I've been trying to implement this algorithm in Python for a few days now. I keep coming back to it and just giving up and getting frustrated. I don't know whats going on. I don't have anyone to ask or anywhere to go for help so I've come here.



I don't think its a clearly explained, I sure don't understand.


My understanding of what's happening is this:

We have a set of of points (x1,y1), (x2,y2).. and we want to find some lines that best fit this data. We can have multiple straight lines, and these lines come from the given forums for a and b (y = ax +b).

Now the algorithm starts at the end (?) and assumes that a point p(x_i, y_i) is part of the line segment. Then the notes say that the optimal solution is 'is optimal solution for {p1, . . . pi−1} plus (best) line through {pi , . . . pn}'. Which just means to me, that we go to the point p(x_i, y_i) and go backwards and find another line segment through the rest of the points. Now the optimal solution is both these line segments.

Then it takes a logical jump I can't follow, and says "Suppose the last point pn is part of a segment that starts at p_i. If Opt(j) denotes the cost of the first j points and e(j,k) the error of the best line through points j to k then Opt(n) = e(i, n) + C + Opt(i − 1)"


Then there is the pseudocode for the algorithm, which I don't understand. I understand that we want to iterate through the list of points and find the points which minimize the OPT(n) formula, but I just don't follow it. It's making me feel stupid.


I know this question is a pain in the ass and that it's not easy to answer but I'm just looking for some guidance towards understanding this algorithm. I apologize for the PDF but I don't have a neater way of getting the crucial information to the reader.

Thank you for your time and reading this, I appreciate it.



Starting from point 1, the best solution up until a point j, must include the new end-point j in the last line segment, so the problem becomes where do I have to place the last split to minimize the cost of this last line-segment?

Fortunately the cost is calculated in terms of subproblems of the same problem you are trying to solve, and fortunately you've already solved these smaller subproblems by the time you've moved to the next point j. So at the new point j you are trying to find an optimal point i, between points 1 and j, to split off a new line segment that includes j, and minimizes the cost: optimal_cost_up_to(i) + cost_of_split + cost_of_lsq_fit(i+1,j). Now the confusing part is that at any point it might seem like you are just finding a single split, but in reality all the previous splits are determined by optimal_cost_up_to(i), and since you've already calculated the optimal cost for all these points leading up to j, then you just need to memoize the answers so that the algorithm doesn't have to recalculate these costs each time it advances a point.

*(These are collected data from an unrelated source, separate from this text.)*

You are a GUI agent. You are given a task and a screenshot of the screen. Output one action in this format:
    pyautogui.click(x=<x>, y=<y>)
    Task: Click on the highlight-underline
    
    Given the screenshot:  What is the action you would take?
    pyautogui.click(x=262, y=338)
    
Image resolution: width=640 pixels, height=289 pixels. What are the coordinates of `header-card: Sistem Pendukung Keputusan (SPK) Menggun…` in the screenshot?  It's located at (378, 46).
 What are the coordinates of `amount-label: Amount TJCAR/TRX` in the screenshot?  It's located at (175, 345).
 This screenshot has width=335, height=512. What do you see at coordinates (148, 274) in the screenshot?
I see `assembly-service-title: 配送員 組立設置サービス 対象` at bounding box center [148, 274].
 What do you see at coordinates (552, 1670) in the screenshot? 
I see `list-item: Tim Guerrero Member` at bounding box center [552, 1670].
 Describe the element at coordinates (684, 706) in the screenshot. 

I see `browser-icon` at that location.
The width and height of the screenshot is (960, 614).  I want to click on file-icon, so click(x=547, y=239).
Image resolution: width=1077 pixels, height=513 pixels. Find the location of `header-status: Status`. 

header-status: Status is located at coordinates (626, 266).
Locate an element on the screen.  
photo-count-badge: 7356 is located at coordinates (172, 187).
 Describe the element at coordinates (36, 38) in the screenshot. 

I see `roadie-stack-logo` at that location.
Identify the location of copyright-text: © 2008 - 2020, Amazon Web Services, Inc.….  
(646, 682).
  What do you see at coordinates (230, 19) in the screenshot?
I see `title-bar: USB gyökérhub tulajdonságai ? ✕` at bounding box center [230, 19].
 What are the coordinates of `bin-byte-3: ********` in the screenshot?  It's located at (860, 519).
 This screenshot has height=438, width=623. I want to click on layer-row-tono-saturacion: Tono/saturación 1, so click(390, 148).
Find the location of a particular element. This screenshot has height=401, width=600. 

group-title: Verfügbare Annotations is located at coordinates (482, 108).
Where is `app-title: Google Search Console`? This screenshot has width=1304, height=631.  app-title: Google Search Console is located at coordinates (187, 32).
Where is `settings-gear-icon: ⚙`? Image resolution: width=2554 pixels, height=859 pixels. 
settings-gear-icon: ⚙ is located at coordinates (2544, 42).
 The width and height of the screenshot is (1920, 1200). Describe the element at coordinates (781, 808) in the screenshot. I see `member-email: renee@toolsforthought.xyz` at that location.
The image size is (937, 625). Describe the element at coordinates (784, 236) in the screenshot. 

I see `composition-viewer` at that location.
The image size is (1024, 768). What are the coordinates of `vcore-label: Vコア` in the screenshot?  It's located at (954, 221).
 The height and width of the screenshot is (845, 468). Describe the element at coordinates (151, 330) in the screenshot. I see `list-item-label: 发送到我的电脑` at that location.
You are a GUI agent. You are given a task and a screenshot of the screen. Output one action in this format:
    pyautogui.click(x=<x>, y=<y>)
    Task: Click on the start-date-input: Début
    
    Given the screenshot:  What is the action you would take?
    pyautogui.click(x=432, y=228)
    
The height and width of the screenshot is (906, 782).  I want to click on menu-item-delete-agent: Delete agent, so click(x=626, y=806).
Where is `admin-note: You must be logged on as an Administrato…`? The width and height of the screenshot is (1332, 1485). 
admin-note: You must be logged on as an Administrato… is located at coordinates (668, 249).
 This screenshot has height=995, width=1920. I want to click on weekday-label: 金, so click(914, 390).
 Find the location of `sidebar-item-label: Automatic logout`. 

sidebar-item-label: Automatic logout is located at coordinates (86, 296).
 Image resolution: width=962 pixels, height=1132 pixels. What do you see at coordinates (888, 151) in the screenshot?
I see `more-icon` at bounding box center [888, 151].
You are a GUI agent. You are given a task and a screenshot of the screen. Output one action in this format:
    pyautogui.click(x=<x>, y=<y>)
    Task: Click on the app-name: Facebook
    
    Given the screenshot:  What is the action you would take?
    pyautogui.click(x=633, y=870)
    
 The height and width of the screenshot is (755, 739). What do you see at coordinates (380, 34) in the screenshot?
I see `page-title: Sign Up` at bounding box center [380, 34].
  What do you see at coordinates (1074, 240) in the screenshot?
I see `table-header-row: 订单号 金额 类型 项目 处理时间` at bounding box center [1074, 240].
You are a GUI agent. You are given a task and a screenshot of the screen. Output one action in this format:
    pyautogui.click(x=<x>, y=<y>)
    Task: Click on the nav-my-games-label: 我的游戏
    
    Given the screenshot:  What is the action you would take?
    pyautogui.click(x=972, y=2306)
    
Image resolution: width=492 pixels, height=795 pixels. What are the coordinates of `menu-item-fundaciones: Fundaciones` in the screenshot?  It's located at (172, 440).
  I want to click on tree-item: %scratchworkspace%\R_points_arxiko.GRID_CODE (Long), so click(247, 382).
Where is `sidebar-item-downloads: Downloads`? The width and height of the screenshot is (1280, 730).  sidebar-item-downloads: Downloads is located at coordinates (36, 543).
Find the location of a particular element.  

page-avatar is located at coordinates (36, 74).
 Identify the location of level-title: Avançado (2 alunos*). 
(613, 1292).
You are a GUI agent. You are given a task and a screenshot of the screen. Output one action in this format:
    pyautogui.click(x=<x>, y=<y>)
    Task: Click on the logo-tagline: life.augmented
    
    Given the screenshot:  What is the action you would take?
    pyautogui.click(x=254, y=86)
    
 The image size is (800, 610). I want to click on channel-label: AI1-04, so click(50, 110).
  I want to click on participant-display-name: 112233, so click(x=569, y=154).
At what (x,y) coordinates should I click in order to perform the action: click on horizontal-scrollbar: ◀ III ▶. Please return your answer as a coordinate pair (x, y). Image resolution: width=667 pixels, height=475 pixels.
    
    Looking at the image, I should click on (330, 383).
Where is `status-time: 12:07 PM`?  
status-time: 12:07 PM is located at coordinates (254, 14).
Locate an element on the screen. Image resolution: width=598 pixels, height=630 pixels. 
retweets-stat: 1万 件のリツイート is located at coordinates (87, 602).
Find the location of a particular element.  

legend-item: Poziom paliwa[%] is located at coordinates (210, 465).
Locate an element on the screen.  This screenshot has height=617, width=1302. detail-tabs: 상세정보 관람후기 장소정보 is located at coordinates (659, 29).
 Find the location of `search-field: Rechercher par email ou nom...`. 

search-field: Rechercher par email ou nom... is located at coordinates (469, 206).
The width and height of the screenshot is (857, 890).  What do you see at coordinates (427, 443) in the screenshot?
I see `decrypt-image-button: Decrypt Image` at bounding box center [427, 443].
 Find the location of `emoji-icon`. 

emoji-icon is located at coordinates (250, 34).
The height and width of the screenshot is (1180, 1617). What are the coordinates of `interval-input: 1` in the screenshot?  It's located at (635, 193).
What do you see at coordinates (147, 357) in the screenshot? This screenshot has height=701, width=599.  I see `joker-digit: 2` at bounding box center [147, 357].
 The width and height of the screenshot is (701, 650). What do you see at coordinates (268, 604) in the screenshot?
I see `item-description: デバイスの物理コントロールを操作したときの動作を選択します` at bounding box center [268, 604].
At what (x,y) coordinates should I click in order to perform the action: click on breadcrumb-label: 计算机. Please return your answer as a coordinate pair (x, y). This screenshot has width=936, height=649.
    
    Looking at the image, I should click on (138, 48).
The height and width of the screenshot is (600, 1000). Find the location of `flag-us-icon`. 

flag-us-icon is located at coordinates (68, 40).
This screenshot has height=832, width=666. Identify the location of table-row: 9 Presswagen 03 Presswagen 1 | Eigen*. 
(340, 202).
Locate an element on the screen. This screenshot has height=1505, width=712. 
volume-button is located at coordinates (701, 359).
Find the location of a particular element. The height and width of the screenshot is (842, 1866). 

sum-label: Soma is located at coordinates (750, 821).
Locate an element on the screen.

In python I'd probably use a dictionary to store the results, although for this dynamic programming algorithm an array might be better...


    def optimalSolution(points,split_cost)
        solutions = {0:{'cost':0,'splits':[]}}
        for j in range(1,len(points)):
            best_split = None
            best_cost = lsqFitCost(points,0,j)
            for i in range(0,j):
                cost = solutions[i]['cost'] + split_cost + lsqFitCost(points,i+1,j)
                if cost < best_cost:
                   best_cost = cost
                   best_split = i
            if best_split != None:
                solution[j] = {'cost':best_cost,'splits':solution[best_split]['splits']+[best_split]}
                solution[j] = {'cost':best_cost,'splits':[]}
        return solutions

it's not pretty, and I haven't checked it (there might be an error involving the case where no split is the best cost), but hopefully it'll help get you on the right path? Note that lsqFitCost has to do a lot of work on each iteration, but for a least squares line fit like this you can make this cost a lot less by maintaining running sums used in the calculation... you should Google least squares line fitting for more info. This could make lsqFitCost constant so the overall time would be O(N^2).